We love our dreams because of their beauty, and this is another reason why they are so important to us.
It has always seemed to me that Freud underestimated humans. A very bad mistake on his part. I'm surprised he never came across anything that proved him wrong in his own eyes.
Huh, he was repeatedly treated for cancer due to smoking. Already this makes me doubt his reasonability at least a bit.
whitewolf 08-25-04, 08:39 AM Smoking was a fashion statement of the time. It was a fashion statement for many decades. I wouldn't consider that part of his persona out of the norm.
It's more of his fixation on sexuality, the thing for which he is so famous, which I dislike. Darn, it has changed cultures into what we know today, the "show off your sex life on tv" thing. However, he did make a lot of points that were revolutionary at the time. I appreciate the way Freud made people pay attention to childhood in stead of thinking that child years are just this stage over which the person needs to get over. I also like his free association method. But rooting so much of human behavior in sex is such a large underestimation! I'm a fan of Jung. He refined Freud's ideas into what looks more like truth.

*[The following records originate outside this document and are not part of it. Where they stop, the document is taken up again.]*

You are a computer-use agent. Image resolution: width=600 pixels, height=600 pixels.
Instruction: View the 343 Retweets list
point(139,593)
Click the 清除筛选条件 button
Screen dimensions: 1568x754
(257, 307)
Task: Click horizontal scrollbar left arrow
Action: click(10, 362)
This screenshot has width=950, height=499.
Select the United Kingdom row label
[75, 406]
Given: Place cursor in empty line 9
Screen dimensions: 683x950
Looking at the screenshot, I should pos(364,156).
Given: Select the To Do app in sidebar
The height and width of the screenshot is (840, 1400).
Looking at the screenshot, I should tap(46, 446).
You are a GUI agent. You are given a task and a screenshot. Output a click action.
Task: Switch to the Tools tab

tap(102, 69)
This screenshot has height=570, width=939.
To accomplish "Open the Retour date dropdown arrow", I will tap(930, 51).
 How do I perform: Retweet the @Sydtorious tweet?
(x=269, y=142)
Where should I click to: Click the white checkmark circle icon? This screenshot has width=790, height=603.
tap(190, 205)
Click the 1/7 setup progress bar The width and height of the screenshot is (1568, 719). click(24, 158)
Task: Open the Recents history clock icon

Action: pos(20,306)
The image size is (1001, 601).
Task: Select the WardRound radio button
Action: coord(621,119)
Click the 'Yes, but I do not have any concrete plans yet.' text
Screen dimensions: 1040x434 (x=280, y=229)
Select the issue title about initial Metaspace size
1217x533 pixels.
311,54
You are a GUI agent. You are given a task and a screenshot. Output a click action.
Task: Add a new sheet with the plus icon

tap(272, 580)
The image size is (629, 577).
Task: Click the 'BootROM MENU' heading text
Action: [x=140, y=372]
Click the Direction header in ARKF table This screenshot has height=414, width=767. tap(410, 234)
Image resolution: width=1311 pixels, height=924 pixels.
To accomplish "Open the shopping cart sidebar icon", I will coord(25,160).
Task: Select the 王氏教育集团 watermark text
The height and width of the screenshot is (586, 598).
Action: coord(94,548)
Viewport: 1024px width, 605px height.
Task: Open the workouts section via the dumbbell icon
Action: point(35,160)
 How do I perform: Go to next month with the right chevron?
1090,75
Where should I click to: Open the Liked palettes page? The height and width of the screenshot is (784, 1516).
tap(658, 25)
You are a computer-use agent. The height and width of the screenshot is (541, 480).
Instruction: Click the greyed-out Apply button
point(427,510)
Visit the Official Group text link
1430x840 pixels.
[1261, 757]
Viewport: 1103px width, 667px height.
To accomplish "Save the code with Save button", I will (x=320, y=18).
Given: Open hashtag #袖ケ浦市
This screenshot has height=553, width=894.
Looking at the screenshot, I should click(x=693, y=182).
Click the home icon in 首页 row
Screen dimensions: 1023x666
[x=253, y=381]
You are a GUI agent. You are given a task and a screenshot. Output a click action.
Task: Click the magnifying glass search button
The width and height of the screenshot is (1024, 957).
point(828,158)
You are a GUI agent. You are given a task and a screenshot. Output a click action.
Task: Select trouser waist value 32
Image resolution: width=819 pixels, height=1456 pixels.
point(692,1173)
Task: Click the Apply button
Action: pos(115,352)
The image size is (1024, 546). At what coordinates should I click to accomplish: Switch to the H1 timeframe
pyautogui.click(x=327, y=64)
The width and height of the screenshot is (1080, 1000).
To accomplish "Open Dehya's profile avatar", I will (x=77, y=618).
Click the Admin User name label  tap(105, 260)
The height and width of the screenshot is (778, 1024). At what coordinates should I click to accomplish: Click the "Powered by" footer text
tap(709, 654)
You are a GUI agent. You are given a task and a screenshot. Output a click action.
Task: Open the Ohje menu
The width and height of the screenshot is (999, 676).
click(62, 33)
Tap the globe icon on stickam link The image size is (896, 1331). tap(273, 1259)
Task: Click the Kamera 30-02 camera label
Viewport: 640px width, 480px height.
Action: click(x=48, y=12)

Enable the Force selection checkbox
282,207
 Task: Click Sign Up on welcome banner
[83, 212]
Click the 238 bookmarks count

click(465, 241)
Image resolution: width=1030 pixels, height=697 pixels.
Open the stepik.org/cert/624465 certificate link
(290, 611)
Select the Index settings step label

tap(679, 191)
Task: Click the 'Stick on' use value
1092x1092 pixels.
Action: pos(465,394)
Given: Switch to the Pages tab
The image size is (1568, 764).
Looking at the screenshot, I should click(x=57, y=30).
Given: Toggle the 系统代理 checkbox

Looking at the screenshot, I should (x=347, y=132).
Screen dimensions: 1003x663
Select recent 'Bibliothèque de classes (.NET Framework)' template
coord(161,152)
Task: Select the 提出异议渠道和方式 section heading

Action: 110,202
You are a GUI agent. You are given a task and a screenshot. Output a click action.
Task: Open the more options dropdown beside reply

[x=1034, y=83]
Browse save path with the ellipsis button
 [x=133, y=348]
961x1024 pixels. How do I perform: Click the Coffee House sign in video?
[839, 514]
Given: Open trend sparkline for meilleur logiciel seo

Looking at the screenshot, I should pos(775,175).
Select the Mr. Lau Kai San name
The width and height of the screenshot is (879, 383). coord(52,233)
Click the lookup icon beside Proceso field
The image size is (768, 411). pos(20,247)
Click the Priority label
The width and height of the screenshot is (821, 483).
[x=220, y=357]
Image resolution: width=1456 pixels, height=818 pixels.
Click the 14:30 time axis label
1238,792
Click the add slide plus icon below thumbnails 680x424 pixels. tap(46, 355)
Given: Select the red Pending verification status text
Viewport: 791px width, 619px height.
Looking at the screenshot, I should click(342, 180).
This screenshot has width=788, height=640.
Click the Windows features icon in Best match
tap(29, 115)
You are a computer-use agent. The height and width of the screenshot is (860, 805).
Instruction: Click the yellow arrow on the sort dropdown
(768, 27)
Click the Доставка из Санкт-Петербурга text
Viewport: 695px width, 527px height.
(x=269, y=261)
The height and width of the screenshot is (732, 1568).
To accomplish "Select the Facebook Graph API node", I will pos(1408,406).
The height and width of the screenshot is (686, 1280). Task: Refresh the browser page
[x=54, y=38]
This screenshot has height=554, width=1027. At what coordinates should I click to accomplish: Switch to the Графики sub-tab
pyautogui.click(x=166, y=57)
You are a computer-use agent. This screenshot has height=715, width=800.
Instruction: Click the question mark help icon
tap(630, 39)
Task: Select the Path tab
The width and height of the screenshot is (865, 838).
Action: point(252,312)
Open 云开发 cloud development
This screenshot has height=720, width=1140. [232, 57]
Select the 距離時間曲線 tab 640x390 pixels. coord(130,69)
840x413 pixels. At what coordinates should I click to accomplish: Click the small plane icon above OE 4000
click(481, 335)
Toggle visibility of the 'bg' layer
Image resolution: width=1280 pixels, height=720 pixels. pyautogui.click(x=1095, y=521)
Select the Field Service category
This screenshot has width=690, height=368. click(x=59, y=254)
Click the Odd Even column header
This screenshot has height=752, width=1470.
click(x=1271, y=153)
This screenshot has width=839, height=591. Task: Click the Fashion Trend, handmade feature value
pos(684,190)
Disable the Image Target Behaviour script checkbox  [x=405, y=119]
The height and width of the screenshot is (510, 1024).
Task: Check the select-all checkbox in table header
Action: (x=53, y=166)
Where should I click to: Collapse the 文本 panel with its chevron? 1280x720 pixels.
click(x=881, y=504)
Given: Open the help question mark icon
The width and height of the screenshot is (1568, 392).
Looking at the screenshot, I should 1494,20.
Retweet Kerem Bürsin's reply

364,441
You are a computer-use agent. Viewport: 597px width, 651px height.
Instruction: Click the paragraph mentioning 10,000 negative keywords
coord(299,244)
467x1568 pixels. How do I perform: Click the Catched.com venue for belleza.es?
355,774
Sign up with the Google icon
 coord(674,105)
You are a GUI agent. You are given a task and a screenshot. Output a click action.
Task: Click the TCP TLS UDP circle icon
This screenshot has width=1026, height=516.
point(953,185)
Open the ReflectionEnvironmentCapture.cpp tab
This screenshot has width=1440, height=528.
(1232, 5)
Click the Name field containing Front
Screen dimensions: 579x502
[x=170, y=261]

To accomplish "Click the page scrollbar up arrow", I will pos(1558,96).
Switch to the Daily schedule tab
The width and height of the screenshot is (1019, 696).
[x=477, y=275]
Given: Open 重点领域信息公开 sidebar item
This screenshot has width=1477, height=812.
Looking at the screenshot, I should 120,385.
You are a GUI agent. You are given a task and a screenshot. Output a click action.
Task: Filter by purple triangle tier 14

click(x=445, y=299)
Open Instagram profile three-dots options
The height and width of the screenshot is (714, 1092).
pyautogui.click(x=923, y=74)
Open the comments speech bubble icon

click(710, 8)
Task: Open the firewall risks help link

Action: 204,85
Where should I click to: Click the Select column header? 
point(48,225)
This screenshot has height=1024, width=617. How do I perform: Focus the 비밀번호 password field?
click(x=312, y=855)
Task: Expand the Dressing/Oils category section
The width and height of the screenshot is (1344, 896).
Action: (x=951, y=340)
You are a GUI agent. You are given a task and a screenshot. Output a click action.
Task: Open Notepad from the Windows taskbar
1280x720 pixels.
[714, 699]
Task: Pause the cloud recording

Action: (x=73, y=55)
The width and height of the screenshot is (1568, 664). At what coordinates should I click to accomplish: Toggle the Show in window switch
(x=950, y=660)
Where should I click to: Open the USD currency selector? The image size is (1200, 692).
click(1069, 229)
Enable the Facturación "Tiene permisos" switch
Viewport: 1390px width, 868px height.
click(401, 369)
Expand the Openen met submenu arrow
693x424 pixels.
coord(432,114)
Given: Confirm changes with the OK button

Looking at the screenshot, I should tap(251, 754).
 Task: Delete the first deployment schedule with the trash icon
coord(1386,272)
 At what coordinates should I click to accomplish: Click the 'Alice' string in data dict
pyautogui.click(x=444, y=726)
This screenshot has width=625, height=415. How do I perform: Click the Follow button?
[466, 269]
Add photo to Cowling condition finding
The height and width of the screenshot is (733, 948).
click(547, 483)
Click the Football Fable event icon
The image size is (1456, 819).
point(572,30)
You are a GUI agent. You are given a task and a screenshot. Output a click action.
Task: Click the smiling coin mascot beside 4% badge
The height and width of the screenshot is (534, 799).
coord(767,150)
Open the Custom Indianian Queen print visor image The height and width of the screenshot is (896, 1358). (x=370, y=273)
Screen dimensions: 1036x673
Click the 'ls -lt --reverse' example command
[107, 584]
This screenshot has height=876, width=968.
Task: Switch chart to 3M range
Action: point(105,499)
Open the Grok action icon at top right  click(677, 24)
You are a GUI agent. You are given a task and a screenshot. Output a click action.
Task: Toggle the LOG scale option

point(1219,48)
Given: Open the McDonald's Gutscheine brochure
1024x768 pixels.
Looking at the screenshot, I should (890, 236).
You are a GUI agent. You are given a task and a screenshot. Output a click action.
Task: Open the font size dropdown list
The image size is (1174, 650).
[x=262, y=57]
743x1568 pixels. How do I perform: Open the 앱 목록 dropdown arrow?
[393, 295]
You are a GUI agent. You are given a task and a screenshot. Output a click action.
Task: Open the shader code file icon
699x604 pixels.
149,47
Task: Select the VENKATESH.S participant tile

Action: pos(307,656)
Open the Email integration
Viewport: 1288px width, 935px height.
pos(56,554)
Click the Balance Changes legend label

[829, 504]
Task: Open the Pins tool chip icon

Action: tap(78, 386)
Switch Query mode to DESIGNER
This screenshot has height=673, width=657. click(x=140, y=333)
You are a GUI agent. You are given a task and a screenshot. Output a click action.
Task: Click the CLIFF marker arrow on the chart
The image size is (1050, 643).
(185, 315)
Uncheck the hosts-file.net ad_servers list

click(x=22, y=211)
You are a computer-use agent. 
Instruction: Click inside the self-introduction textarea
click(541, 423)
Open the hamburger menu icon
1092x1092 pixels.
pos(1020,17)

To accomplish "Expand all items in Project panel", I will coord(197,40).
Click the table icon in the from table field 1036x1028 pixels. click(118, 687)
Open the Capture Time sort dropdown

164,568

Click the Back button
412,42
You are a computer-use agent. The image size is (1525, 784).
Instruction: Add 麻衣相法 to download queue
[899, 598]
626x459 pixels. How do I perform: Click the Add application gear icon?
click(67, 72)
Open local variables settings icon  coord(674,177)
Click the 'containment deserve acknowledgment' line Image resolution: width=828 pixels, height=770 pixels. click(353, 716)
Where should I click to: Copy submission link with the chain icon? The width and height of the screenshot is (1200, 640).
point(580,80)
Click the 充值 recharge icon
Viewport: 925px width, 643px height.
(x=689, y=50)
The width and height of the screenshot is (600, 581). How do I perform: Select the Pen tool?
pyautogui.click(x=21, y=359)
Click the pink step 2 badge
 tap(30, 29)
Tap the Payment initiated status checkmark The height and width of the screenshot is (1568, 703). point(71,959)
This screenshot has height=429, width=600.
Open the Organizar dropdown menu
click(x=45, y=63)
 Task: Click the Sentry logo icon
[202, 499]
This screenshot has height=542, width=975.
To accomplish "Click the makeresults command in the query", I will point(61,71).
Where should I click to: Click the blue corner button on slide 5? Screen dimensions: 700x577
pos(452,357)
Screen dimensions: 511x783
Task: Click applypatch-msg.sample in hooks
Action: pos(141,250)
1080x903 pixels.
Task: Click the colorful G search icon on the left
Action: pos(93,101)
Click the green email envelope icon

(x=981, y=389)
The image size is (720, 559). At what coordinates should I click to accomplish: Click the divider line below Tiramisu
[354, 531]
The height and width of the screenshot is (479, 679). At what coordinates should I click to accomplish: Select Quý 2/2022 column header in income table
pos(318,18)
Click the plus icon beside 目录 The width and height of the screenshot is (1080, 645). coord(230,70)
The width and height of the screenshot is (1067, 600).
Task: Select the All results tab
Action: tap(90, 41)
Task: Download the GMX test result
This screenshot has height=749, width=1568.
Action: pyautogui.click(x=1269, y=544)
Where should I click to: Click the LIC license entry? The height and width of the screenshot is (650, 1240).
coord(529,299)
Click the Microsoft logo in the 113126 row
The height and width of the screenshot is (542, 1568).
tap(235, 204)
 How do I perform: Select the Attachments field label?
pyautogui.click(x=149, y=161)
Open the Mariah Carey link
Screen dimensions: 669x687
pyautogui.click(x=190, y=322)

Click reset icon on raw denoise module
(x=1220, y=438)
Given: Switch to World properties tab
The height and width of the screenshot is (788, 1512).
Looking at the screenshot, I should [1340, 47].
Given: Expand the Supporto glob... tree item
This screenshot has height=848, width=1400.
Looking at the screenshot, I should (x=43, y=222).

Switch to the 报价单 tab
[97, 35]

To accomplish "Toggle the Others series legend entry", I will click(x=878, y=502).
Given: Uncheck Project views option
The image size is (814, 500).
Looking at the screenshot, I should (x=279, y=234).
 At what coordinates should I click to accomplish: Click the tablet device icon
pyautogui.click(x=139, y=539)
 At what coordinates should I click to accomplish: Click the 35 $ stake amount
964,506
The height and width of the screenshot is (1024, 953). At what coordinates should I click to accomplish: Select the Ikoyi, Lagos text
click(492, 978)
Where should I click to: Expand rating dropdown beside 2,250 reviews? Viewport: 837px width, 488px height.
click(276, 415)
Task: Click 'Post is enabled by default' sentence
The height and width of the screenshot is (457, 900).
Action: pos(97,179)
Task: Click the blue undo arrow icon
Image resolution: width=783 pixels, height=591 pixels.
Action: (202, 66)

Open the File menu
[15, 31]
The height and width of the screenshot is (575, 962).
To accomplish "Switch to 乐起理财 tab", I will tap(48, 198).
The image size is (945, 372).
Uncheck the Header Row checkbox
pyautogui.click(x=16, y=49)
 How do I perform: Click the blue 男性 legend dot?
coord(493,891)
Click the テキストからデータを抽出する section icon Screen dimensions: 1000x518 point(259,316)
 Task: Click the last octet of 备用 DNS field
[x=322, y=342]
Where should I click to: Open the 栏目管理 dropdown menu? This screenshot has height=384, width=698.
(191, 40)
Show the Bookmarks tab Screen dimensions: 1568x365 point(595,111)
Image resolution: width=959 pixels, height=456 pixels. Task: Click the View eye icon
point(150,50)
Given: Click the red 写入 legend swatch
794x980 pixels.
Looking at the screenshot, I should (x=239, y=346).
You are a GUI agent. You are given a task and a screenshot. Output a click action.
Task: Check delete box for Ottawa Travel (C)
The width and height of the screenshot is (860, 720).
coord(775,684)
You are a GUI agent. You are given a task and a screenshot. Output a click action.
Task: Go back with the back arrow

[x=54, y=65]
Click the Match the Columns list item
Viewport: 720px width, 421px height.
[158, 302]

What I mean by "Huh, he was repeatedly treated for cancer due to smoking. Already this makes me doubt his reasonability at least a bit." is that this person kept on doing what was harmful to him. He knew it was harmful, yet he went on. As if this was one of his fixations -- and he didn't have the will power to overcome it.
So to me, he comes across just as persuasive as a fat doctor telling me how important it is to be thin -- not persuasive at all.
RosaMagika:
Maybe they didn't know the link between cancer and smoking back then.
whitewolf:
What is there in life but sex, power and death? Humans are simple organisms.
Yes, Freud is overly focused on sex. He was apparently rather screwed up in that regard, and we must remember that Freudian psychoanalysis is basically Freud's struggling to understand himself.
But he fails, not simply in focusing on sex, but in getting it wrong.
Sartre's sometime girlfriend wrote a nice article on him:
http://www.marxists.org/reference/subject/philosophy/works/fr/debeauv2.htm
Igor Trip 08-28-04, 02:32 PM From The Interpretation of Dreams by Sigmund Freud (1900)
http://psychology.about.com/library/classics/blfreud_dream5a2i.htm
Here a simple dream about a woman not being able to buy anything for dinner is turned into sexual fantasies.
Note how an unknown vegetable becomes asparagus and black radish.